Mark Penn made the comment during a conference call in which the Clinton campaign and two of her supporters — Pennsylvania Gov. Ed Rendell and Philadelphia Mayor Michael Nutter — argued that Obama has sent Pennsylvanians a bad signal by allegedly downplaying the importance of that state’s April 22 primary. They made the case that this memo from Obama campaign manager David Plouffe (which Nutter said the author should be fired for writing), would come back to haunt Obama in the fall if he is the Democratic nominee.

Perhaps someone can explain to me why Plouffe should be fired for writing the memo, because, after reading it, I am at a loss to know what Nutter (aptly named) finds problematic about it.

The USA Today piece includes audio of the telephone conversations.

Jonathan Chait suggests that the Clinton strategy is to make Obama unelectable by saying he’s unelectable, over and over and in every way possible:

As I said, Obama was running well ahead of Clinton in head-to-head matchups a few weeks ago, and now they’re tied. After several more weeks of Clinton reinforcing McCain’s message against Obama, Clinton will probably be performing better than Obama against McCain. This is the point I made in my TRB column. She needs to convince the remaining uncommitted superdelegates to split for her by about a 2-to-1 margin. The only way she can get a split like that is if she can persuasively argue that Obama is unelectable. And the only way she can do that is to make him unelectable. Some people have treated this as an unfortunate byproduct of Clinton’s decision to continue her campaign. It’s actually a central element of the strategy. Penn is already saying he’s unelectable. It’s not true, but by the time the convention rolls around, it may well be.

John Cole thinks Clinton is a sociopath:

Listen to this interview (via Sully). Hillary Clinton is insane. I don’t know what else to conclude after listening to her state, the Michigan and Florida elections were fair, to state that she never claimed McCain was experienced and Obama was not, to claim she has not hinted that Obama would be her VP. It was like Say Anything, the political edition. Sullivan is right- she is a sociopath. There really is no other way to describe it.

That NPR link actually comes from one of Andrew Sullivan’s readers, who passed it along with this commentary:

If you did not hear Clinton’s interview with Steve Inskeep on NPR this morning, be sure to give a listen. It shattered my Obama optimism.

Inskeep gave her several of the hard questions you write about every day, and she parried every one. She sounded — not was, but sounded — rational, logical, sensible (Obama-like?) in explaining why the MI and FL delegates should be seated, and denying she ever said McCain was more qualified than Obama. Some of her answers were such whoppers that Inskeep actually repeated the questions, his voice rising with incredulity.
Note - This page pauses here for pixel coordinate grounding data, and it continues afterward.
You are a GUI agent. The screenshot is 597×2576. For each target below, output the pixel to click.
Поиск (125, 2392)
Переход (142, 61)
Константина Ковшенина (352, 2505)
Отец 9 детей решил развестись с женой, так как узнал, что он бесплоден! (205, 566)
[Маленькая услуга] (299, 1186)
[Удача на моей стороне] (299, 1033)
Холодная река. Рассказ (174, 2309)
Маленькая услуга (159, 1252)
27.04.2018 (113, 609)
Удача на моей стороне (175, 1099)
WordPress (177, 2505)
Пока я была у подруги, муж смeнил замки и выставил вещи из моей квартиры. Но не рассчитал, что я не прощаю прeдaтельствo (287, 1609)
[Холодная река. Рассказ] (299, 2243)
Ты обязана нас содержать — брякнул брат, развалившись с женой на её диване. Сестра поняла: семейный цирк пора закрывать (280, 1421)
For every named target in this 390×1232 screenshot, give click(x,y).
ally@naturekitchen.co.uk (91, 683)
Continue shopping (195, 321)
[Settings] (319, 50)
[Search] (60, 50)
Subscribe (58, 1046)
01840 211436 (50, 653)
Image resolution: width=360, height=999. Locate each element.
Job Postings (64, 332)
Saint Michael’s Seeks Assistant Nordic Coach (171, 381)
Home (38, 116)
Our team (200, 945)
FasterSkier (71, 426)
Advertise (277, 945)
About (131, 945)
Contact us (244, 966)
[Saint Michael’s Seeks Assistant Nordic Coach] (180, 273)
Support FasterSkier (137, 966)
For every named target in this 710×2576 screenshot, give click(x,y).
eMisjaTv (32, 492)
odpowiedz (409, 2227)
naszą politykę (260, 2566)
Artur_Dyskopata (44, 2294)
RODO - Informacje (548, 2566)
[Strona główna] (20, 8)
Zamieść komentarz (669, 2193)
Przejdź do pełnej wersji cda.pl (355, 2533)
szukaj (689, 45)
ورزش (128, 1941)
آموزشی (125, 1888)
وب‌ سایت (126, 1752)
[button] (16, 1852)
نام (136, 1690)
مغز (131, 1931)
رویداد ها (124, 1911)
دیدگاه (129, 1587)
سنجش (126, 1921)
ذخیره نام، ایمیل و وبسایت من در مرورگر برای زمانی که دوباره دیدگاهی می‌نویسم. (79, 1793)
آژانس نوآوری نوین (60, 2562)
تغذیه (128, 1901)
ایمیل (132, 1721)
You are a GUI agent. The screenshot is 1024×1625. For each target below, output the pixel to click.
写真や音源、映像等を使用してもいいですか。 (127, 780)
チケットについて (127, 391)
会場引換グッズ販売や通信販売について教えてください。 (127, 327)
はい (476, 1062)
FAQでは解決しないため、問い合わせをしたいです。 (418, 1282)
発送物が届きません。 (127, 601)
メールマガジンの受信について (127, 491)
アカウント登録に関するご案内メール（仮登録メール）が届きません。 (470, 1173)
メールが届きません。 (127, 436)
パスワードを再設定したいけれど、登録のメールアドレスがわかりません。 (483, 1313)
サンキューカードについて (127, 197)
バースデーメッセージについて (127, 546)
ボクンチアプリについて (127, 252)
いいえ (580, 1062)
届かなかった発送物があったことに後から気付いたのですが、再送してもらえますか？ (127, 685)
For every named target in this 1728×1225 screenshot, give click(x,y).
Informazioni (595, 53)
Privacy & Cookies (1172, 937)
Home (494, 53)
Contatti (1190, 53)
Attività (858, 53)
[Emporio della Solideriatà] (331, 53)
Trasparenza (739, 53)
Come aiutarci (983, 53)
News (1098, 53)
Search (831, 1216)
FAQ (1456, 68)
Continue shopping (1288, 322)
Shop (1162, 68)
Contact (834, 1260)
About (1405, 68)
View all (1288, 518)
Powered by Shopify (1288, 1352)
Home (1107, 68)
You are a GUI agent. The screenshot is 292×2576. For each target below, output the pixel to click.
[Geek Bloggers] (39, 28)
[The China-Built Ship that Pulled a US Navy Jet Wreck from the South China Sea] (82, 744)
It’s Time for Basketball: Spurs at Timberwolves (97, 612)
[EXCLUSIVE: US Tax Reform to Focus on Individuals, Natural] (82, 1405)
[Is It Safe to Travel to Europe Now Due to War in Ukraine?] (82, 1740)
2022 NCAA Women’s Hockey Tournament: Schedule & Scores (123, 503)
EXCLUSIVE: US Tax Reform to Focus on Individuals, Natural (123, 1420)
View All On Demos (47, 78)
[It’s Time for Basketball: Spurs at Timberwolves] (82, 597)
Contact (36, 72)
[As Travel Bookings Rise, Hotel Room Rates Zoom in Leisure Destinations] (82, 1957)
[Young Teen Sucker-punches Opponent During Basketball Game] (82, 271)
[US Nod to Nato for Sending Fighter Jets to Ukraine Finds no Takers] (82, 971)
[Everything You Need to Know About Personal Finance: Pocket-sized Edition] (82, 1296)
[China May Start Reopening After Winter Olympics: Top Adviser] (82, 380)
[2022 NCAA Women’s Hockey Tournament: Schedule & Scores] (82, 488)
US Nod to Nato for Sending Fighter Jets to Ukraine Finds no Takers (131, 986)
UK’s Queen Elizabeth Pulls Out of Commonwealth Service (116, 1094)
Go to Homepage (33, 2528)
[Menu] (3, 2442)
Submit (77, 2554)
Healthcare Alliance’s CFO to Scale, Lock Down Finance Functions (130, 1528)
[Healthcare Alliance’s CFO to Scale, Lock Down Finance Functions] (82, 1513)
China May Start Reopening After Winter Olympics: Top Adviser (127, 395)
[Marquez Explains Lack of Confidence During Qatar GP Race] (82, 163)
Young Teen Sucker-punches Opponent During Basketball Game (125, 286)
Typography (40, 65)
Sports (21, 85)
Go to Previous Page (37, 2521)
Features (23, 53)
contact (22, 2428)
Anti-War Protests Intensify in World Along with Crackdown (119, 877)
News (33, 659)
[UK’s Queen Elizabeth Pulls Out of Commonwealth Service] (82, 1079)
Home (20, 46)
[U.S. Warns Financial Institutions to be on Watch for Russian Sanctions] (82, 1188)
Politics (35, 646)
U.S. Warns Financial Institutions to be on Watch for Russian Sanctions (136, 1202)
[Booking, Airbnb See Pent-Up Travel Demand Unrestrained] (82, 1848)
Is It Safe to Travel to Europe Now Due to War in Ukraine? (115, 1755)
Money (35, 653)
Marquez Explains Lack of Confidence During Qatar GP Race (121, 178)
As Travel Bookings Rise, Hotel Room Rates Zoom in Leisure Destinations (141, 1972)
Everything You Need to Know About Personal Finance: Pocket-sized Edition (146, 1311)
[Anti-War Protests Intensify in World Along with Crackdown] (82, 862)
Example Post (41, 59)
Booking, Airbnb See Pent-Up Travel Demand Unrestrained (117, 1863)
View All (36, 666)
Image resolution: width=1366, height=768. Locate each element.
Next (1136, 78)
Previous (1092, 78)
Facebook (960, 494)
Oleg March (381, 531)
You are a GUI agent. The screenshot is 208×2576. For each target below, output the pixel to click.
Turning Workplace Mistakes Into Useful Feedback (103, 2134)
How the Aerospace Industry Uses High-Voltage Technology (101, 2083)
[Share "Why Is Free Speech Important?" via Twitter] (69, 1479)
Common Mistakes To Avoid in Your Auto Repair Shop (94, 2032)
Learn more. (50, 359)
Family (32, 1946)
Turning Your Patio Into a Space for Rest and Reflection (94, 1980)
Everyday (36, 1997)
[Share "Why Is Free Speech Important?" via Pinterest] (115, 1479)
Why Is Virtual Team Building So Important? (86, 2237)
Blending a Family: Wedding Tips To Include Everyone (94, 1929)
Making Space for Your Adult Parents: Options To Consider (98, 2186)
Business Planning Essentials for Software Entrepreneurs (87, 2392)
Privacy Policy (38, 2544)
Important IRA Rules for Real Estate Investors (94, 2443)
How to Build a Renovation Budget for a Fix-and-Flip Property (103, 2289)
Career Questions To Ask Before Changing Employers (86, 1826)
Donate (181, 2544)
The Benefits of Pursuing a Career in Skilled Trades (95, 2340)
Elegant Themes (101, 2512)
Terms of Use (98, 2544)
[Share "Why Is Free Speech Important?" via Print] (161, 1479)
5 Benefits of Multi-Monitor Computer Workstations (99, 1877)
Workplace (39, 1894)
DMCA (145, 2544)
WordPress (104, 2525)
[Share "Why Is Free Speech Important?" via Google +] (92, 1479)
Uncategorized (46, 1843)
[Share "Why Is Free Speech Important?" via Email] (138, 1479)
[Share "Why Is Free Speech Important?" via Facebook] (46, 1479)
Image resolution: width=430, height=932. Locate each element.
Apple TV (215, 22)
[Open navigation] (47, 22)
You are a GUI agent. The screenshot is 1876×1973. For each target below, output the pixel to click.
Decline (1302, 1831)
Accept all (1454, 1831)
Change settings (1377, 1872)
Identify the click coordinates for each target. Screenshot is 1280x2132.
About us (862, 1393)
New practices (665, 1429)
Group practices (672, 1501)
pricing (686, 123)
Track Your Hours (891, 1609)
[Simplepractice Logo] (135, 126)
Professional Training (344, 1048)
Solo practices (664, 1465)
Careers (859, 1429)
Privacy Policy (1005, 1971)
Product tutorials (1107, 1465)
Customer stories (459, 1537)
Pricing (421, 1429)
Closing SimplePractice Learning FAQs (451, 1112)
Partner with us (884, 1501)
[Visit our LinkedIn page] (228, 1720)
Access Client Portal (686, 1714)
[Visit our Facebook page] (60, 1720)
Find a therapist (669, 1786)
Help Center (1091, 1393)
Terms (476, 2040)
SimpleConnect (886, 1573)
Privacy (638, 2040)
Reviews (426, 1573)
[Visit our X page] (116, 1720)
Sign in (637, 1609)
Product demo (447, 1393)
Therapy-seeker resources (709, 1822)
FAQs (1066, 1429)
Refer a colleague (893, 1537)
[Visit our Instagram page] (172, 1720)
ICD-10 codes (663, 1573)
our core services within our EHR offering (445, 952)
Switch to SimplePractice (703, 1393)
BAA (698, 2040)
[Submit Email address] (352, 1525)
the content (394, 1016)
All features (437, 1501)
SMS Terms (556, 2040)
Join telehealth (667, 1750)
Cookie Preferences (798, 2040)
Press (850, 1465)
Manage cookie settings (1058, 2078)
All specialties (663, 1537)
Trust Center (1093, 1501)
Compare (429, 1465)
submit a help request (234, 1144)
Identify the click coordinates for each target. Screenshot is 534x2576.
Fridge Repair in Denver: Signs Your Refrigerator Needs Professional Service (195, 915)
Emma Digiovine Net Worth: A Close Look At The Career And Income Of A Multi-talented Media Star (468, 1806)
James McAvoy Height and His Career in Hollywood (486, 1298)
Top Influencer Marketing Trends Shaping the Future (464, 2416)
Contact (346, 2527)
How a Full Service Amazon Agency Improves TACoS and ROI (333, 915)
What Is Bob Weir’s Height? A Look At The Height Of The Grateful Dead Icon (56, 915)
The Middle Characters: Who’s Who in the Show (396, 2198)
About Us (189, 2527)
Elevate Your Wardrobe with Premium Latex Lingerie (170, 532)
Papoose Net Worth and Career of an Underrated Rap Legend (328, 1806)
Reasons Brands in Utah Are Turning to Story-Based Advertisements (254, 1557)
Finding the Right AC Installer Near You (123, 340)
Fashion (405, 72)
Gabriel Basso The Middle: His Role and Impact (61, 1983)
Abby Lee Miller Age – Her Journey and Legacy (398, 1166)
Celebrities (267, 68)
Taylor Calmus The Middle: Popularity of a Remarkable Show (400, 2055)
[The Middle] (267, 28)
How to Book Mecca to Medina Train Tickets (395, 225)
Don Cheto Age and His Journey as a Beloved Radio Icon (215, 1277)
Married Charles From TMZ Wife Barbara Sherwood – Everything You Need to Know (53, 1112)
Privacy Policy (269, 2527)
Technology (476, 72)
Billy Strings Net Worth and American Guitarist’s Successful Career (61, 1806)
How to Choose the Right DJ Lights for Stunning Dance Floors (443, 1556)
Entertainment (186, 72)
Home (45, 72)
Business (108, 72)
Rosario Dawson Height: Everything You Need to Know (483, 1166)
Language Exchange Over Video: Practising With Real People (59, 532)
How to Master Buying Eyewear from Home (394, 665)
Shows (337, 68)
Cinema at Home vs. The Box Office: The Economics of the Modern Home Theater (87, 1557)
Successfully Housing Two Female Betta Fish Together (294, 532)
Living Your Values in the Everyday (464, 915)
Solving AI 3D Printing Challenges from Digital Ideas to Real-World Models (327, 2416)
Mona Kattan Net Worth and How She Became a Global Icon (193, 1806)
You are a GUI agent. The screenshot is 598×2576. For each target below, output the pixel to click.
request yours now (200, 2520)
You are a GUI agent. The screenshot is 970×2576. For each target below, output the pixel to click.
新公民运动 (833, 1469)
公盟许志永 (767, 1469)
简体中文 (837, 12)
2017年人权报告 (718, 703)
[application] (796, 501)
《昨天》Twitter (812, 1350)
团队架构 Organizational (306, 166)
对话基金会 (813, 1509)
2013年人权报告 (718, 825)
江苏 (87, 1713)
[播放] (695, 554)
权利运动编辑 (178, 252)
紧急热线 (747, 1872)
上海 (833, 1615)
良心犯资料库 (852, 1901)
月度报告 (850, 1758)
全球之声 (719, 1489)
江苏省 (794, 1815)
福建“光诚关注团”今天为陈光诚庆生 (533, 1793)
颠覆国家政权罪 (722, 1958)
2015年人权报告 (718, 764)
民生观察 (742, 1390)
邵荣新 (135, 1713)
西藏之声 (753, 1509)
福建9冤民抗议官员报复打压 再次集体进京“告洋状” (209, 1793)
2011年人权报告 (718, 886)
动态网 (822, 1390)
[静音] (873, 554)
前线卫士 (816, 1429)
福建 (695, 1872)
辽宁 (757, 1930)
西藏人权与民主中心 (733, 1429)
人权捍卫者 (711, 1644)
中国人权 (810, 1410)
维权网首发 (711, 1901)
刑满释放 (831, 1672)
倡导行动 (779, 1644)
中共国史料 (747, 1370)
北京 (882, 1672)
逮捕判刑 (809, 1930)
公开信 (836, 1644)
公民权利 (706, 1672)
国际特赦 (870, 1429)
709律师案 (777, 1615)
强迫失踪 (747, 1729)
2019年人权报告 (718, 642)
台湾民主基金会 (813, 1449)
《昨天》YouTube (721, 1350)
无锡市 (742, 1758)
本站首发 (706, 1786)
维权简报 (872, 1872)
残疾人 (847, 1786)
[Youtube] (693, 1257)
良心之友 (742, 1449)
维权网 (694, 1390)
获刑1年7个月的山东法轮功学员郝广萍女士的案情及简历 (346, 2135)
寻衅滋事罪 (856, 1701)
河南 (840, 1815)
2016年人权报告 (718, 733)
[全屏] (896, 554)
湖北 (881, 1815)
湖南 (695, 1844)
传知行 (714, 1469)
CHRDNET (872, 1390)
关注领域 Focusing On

The woman is an absolute assassin. Ice water in her veins. A second-generation terminator (yeah, the liquid-metal kind). As a politician, I fear she is light years ahead of Obama, and I am very, very afraid.

After listening to the interview (and actually before that, if I’m honest), I agree.

Did you know that the p.r. firm Mark Penn runs (Burson-Marsteller; he’s CEO) also is advising John McCain in his run for the Republican nomination? Neither did I.